Start of Excerpted passage

Transmission III quickly eradicates the guilt by cracking Lewis’s skull open with a pesticide tank, Ben’s heroic rescue setting the stage for a finalé wherein he can reunite with Mya and ride off into the sunset through train terminal 13. However, true to form, the film affords its characters no such simple resolutions. The pesticide tank assault, it seems, never really happened, or, at best, it was an exaggeration of Ben’s psychotic mindset.

This leads us to question what in the film, from the opening reel to the closing credits, is mere representation and what is true. Is any of the violence real? Or is the film’s only reality that which we choose to believe, making us as delusioned by media as those infected by the signal?

Ben seems to believe that there is a natural world breathing and billowing beyond the societal static, the albatross of mental interference that constitutes the signal’s presence, and thereby culture at large. “Do you hear that? It’s past the noise in your head. That is the natural world. That was here a long time before us. It’s going to be here a long time after we’re gone.” Anything beyond that is merely perspective. “It’s a trick”, he says. “If we change the way we look at things, the things we look at will change”.

End of Excerpted passage
Start of Data for analysis

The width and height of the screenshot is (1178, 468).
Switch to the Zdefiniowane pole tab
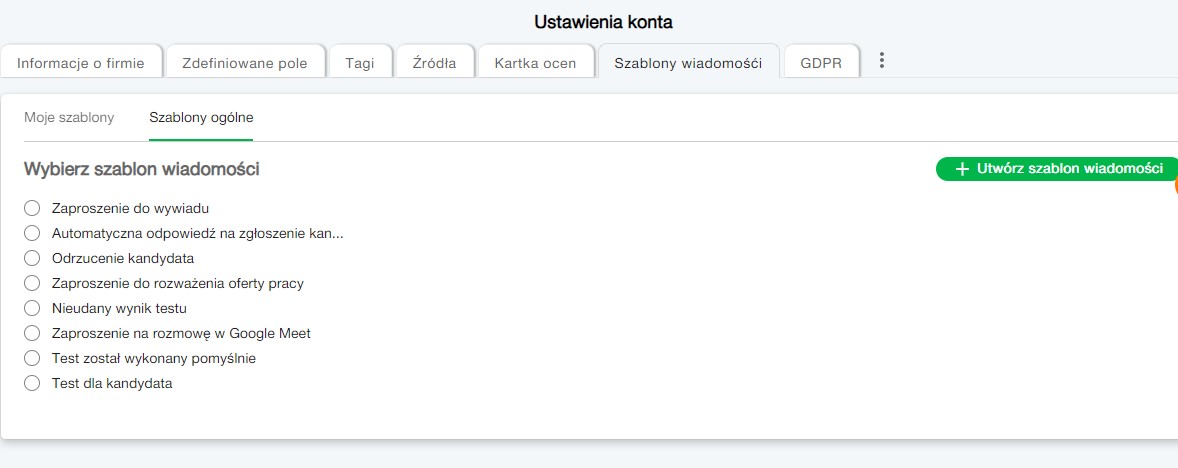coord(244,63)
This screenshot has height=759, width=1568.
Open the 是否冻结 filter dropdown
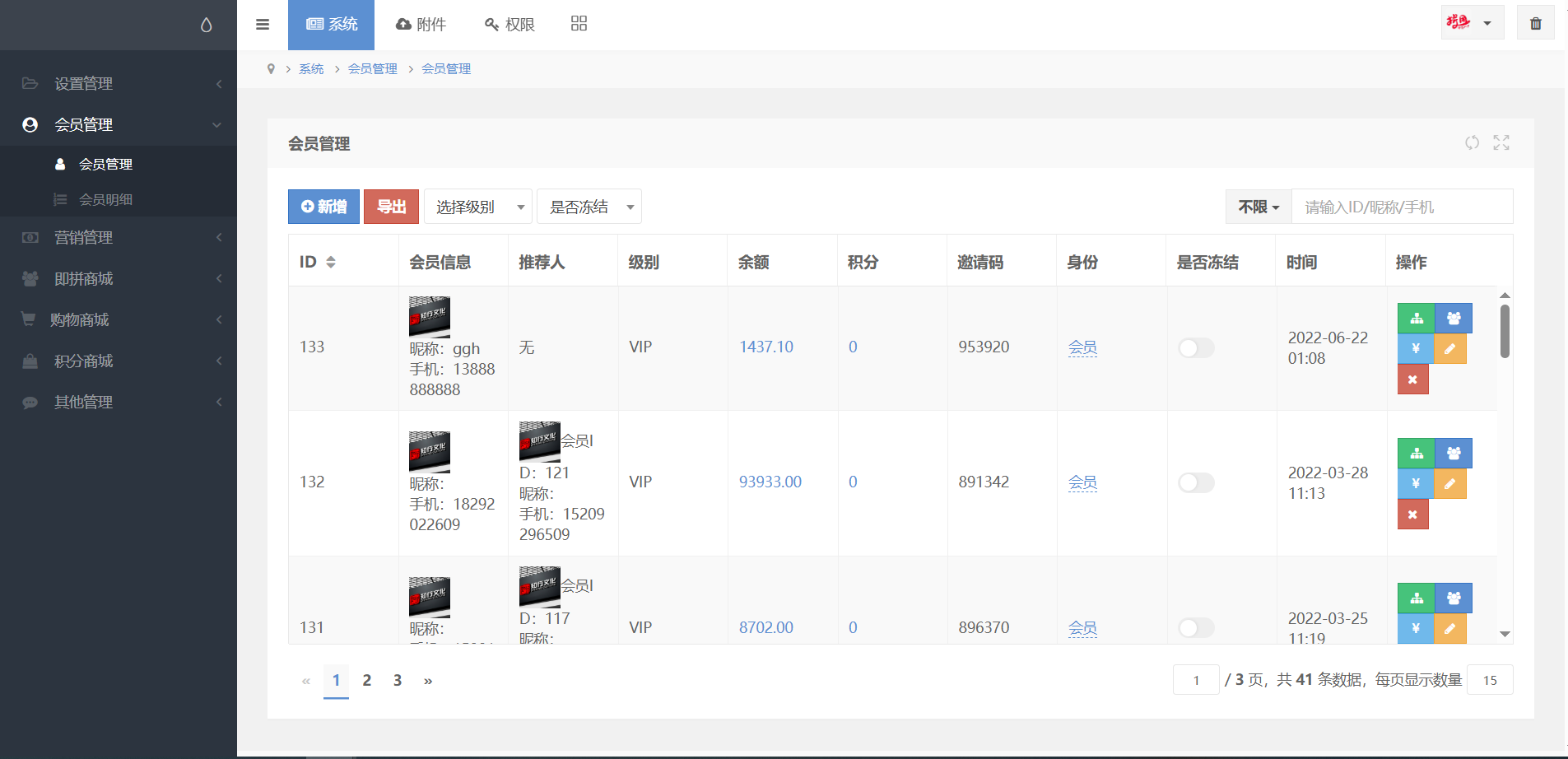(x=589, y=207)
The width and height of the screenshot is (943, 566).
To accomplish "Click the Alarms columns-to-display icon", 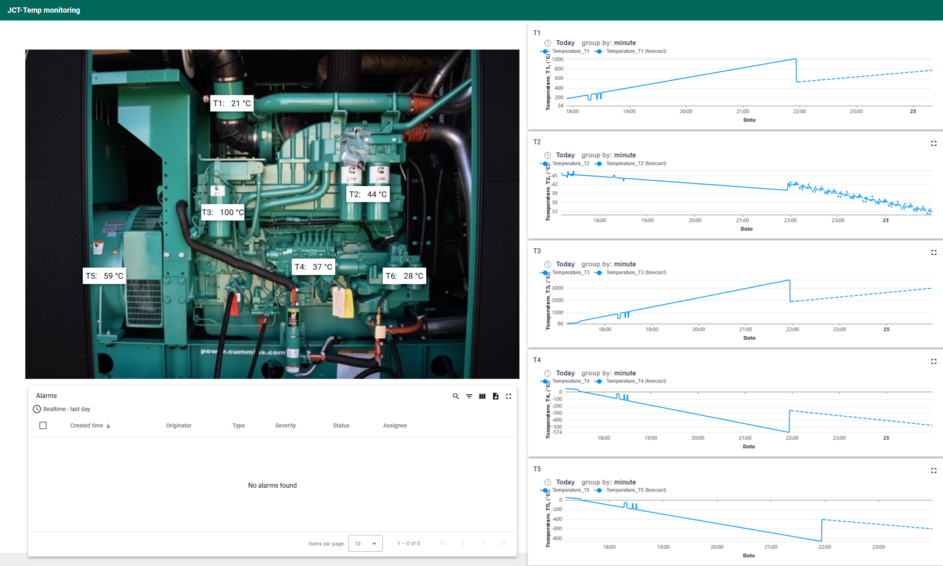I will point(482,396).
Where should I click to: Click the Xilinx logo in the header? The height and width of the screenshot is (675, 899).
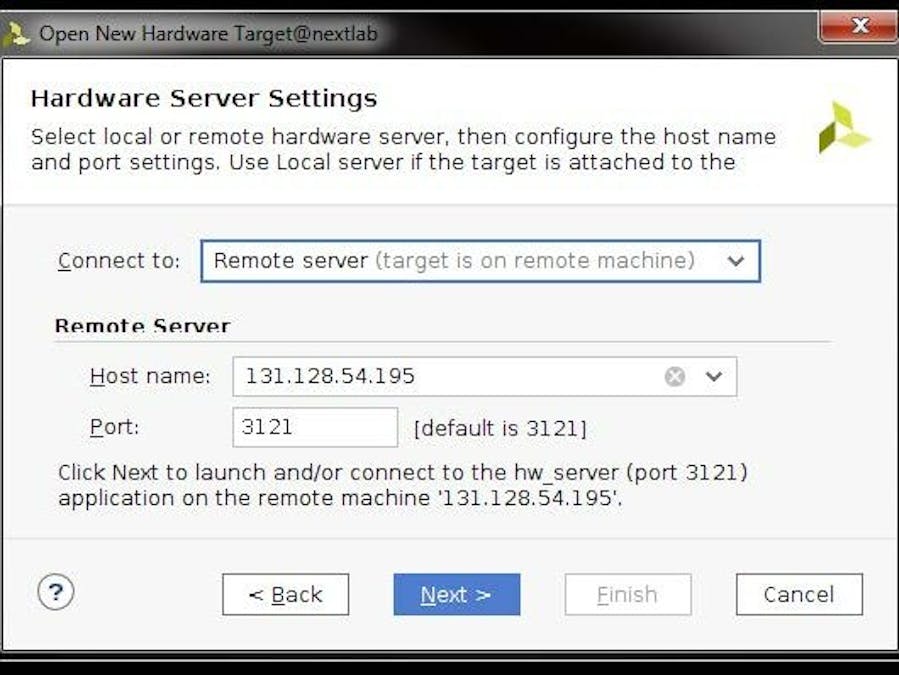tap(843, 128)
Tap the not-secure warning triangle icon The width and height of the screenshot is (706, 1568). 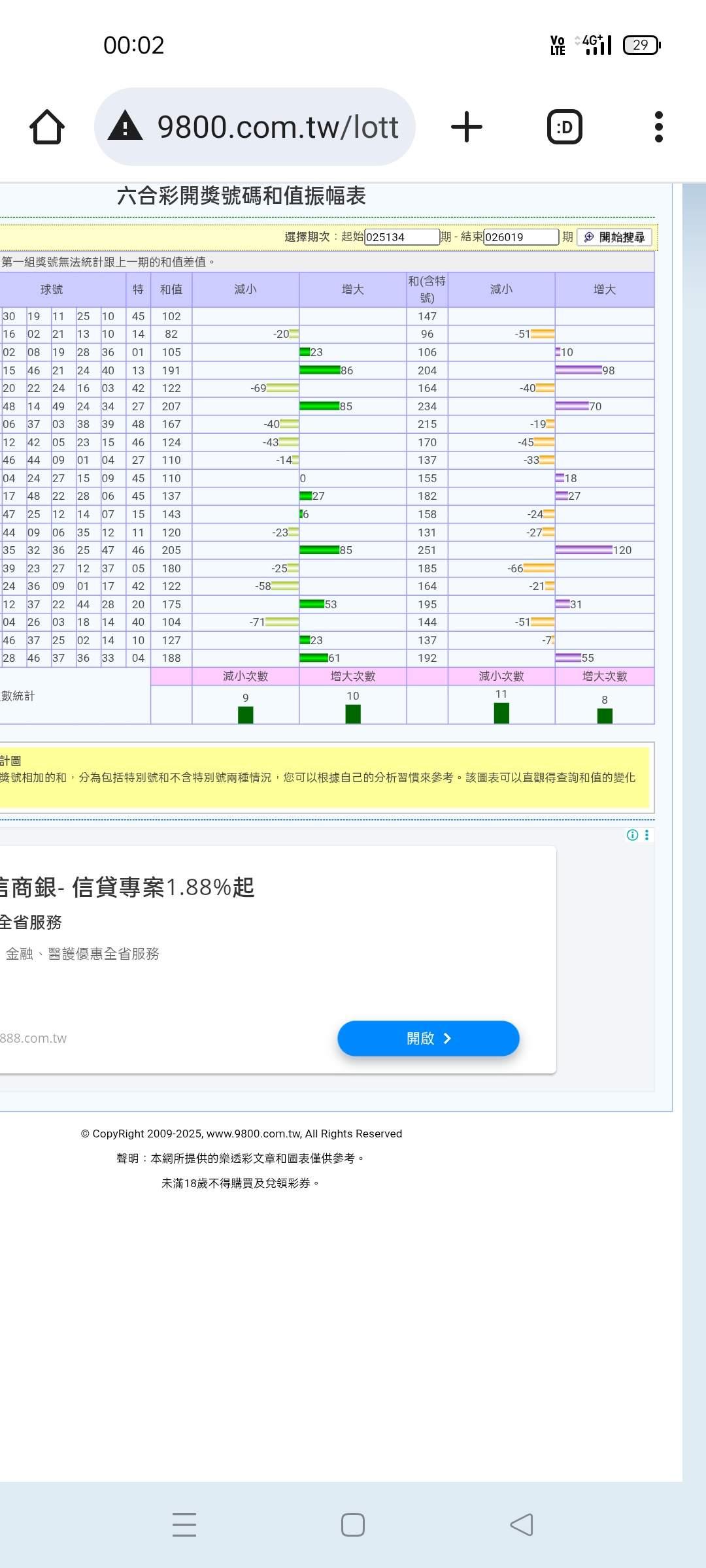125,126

End of Data for analysis
Start of Data for analysis

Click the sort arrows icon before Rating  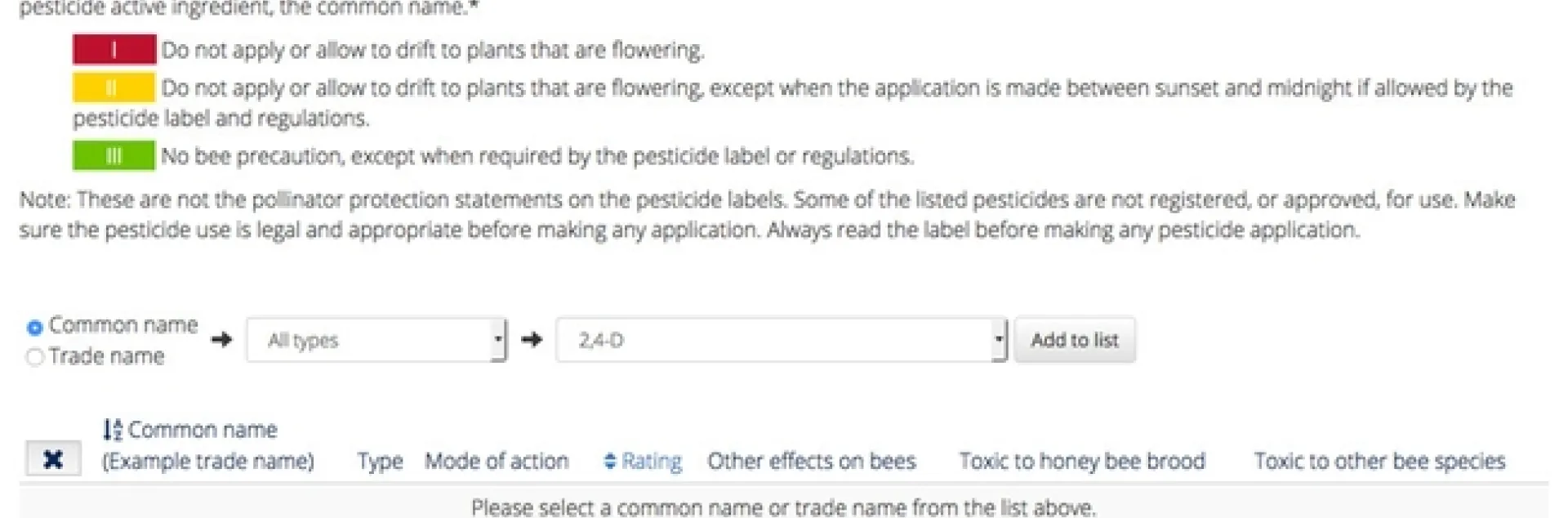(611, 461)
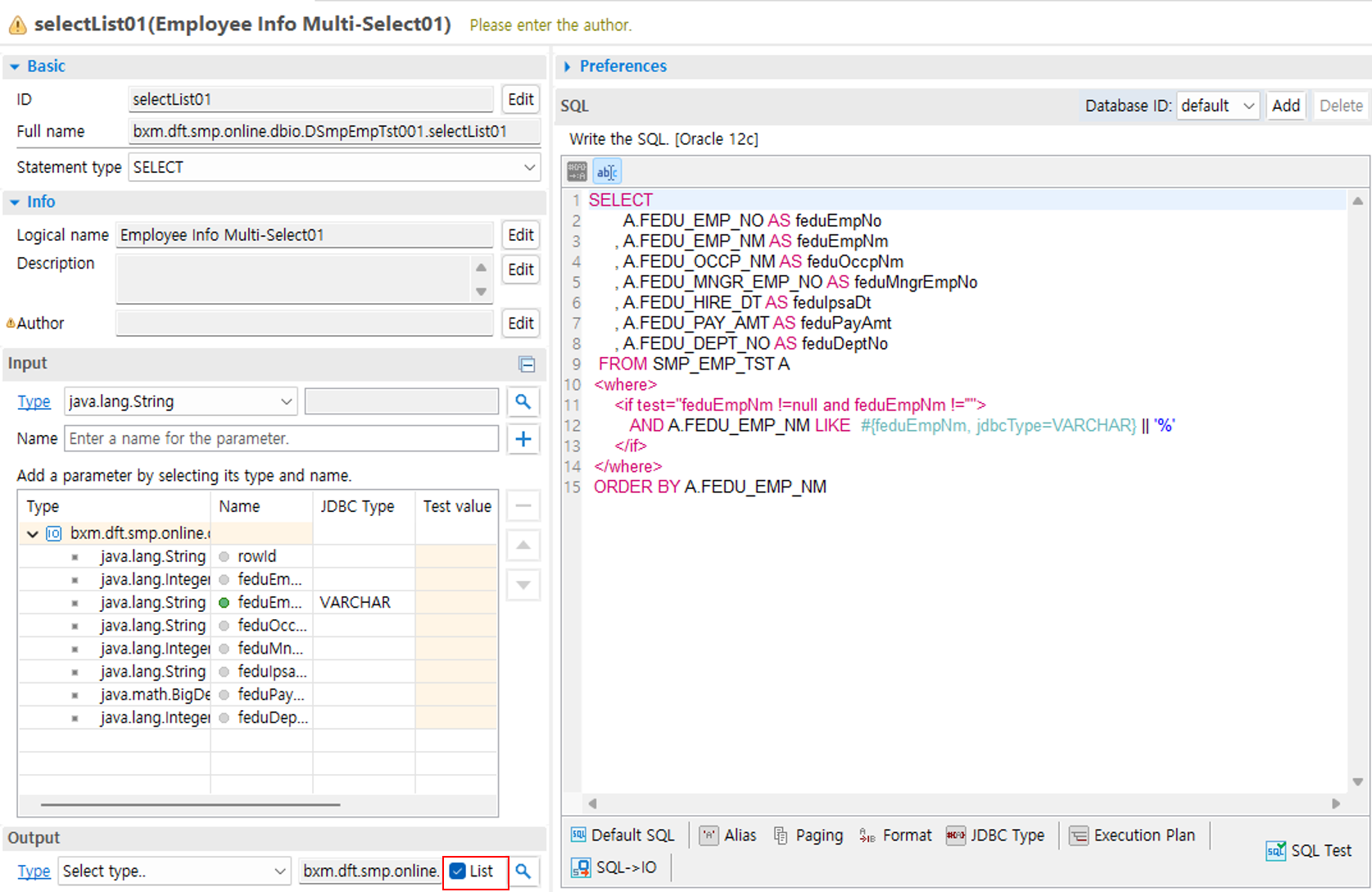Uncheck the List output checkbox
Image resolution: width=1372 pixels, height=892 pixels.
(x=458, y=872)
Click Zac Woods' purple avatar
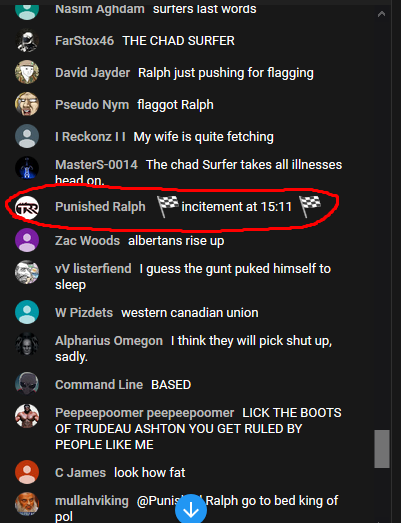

End of Data for analysis

Task description: Summarize the film passage above in two sentences.

Output of the exercise: In Transmission III, Ben's rescue, in which he cracks Lewis's skull open with a pesticide tank, seems to set up a reunion with Mya, but the assault apparently never happened or was at best an exaggeration of his psychotic mindset. This raises the question of what in the film is real, while Ben believes in a natural world beyond the signal's static and regards anything beyond it as merely perspective.